На сцене возобновляется действие. Мелани тычется туда-сюда со щеткой. Хлопок, вспышка, встревоженные вопли. «Не виноватая я! – пищит Мелани. – Господи! Почему как чего, так сразу я виноватая?» Он тихо встает и следом за уборщиком уходит в наружную тьму.

На следующий день, в четыре пополудни, он приезжает к ней домой. Дверь открывает Мелани – в мятой футболке, велосипедных шортах и шлепанцах в виде сусликов, какими их изображают в комиксах, на его взгляд глупых, безвкусных.

Он приехал без предупреждения; девушка слишком удивлена, чтобы сопротивляться свалившемуся ей на голову незваному гостю. Когда он заключает ее в объятия, руки ее повисают, как у марионетки. Слова, тяжелые как дубинки, глухо гудят в нежной раковинке ее уха.

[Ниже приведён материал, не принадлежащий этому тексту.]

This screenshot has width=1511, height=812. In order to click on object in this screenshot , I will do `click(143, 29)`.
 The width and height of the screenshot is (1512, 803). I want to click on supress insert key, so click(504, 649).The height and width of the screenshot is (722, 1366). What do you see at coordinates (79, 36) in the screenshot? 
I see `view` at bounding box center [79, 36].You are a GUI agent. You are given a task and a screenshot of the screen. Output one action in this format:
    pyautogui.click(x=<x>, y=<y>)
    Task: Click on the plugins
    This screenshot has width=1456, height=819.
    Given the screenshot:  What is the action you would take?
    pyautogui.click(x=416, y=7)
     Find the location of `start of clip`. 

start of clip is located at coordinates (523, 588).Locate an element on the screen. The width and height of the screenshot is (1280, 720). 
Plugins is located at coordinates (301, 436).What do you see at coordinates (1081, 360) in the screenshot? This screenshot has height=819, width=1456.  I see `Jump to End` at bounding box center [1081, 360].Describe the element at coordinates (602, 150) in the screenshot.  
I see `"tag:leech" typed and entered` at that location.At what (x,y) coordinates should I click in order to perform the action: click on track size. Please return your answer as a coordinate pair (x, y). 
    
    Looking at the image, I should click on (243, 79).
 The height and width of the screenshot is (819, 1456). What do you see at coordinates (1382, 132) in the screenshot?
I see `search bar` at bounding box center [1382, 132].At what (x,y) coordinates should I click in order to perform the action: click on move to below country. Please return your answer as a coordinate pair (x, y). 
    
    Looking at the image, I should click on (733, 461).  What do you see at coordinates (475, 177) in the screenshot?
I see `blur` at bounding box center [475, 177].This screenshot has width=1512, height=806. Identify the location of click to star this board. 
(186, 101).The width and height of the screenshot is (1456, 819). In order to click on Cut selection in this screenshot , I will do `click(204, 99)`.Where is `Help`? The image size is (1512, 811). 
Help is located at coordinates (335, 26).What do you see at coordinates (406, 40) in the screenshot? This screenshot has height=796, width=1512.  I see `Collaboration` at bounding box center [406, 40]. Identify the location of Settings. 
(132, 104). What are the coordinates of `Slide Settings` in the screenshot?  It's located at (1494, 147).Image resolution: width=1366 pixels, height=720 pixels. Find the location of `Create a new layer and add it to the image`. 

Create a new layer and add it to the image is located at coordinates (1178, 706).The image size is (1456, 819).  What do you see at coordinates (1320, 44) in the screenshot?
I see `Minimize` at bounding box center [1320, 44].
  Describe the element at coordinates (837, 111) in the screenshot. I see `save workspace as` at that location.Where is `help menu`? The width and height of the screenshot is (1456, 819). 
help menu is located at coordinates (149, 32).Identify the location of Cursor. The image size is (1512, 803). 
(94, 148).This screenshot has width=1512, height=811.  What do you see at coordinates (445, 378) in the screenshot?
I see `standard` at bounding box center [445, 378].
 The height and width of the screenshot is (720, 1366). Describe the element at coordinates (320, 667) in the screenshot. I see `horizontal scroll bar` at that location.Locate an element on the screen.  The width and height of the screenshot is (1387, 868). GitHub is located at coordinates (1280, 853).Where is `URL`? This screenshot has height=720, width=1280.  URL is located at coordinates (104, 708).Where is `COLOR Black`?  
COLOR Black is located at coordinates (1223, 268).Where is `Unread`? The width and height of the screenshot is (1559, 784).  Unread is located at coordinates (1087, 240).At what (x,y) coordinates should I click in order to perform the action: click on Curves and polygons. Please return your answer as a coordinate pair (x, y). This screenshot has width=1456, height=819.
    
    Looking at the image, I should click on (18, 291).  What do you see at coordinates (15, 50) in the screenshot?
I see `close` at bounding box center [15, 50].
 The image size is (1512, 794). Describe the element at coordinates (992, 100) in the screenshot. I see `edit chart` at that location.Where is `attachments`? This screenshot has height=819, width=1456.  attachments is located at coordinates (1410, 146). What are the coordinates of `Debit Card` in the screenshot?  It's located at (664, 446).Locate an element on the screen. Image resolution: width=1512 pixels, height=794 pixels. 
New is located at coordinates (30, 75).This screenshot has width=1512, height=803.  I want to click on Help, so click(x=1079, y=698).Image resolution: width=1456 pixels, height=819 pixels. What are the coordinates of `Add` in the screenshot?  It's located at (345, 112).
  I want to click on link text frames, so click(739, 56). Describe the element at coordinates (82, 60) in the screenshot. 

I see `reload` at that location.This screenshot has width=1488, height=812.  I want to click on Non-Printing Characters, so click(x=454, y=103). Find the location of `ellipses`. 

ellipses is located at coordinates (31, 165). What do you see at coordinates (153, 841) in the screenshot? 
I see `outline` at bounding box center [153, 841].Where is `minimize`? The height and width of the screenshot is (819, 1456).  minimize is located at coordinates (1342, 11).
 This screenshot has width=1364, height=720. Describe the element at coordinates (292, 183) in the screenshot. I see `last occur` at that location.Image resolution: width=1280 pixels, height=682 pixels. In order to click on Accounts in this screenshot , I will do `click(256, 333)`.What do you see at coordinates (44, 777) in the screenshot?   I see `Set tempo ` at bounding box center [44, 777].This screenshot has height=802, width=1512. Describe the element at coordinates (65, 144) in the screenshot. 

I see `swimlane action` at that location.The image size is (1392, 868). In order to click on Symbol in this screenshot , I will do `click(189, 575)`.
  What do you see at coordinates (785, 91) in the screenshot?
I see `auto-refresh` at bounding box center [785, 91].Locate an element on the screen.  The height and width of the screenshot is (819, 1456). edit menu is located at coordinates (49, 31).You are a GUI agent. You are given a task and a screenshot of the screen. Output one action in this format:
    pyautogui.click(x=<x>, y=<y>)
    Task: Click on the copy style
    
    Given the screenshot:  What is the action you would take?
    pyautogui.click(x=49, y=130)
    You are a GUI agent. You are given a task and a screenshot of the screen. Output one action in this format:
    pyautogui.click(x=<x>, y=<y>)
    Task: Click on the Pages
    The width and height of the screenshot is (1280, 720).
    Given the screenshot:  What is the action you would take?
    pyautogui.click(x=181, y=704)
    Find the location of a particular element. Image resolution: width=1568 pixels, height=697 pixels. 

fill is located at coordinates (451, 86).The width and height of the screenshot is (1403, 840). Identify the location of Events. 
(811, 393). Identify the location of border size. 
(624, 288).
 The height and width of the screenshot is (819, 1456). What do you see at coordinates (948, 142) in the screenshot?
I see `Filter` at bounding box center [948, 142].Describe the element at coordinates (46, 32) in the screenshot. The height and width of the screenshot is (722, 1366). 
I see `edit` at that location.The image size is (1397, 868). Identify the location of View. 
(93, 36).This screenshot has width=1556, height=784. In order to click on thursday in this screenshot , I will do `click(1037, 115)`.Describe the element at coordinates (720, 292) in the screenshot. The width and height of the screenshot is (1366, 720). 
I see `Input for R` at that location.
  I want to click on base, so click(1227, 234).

– Нет, не сейчас! – говорит она. – Вот-вот вернется кузина!

Но его уже не остановить. Он несет девушку в спальню, срывает нелепые шлепанцы, целует ее ступни, сам изумляясь чувствам, которые она в нем пробуждает. Чувства эти как-то связаны с призраком, виденным им на сцене: парик, вихлястый задок, вульгарная речь. Странная любовь! Но и в ней есть нечто от трепета Афродиты, богини пенистых валов, тут сомневаться не приходится.

Мелани не сопротивляется. Только отстраняется – отводит губы, отводит глаза. Она позволяет ему уложить ее на кровать и даже помогает ему, поднимая руки, затем бедра. Легкий озноб сотрясает ее; едва оголясь, она, как крот в нору, ныряет под стеганое одеяло и поворачивается к нему спиной.

Не изнасилование, не совсем оно, и все-таки он нежеланен, нежеланен до мозга костей. Она словно бы решила застыть на то время, пока все это длится, внутренне умереть, подобно кролику, когда на его шее смыкаются лисьи зубы. Чтобы все, что с ней делают, делалось, так сказать, вдали от нее.